Several organizations around the world have established guidelines for treatment related to pain, and today we’ll look at an evidence based set of guidelines called the National Institute for Health and Care Excellence (NICE)guideline for low back pain.
Today's Paper (The Guideline)
Low back pain and sciatica in over 16s: assessment and management. NICE guideline [NG59] Published date: November 2016.
NICE is an independent public body in England that provides evidence-based recommendations for their national health care service. Internationally it's one of the more respected set of evidence based guidelines, and their current version is being updated.
The most current version (2016) contains some evidence based recommendations that can support your practice.
We’ve included a simplified version below:
Stratify assessment and care based on presentation (for example usingSTarT back tool)
Imaging is not generally recommended - because it can often do more harm than good.
Provide patients with information on the nature of low back pain and sciatica. Ideally it should be non-threatening (non-iatrogenic) and provide positive expectations.

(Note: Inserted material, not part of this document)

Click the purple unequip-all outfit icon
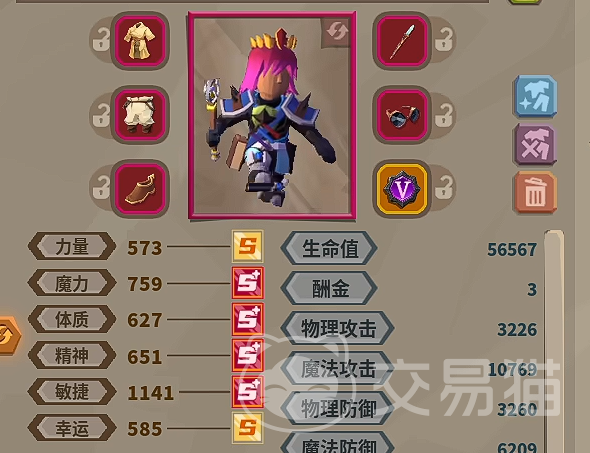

Encourage people to continue with normal activities and not to withdraw unnecessarily
Promote and facilitate return to work or normal activities of daily living if they aren’t
Rest more than a few days is not recommended
Consider exercise management, and some manual therapy
Don’t offer orthotics, belts or related equipment
Don’t offer traction, acupuncture, needling, PENS, TENS, ultrasound or interferential
Don’t offer opioids, antidepressants or anti-convulsants
Consider NSAIDs - but only in conjunction with exercise, activity and physical management.
Don’t offer injections, spinal surgery (including fusion or disc replacement) or ablations
Consider decompression only if other management strategies have failed.
Low back pain treatment has traditionally been dominated by physicians, specialists, physiotherapists and chiropractors. But, as can be seen in clinical practice and research, the pendulum continues to swing away from medications, surgery, modalities (and even manual therapy) and towards activity, exercise and movement.
Occupational Therapist (like you) have great skills to provide patient relevant treatment that includes to maintain or increase engagement in meaningful activity - all strongly supported by evidence and clinical guidelines.
Is the time is ripe for OTs to “reclaim” our place in low back pain treatment?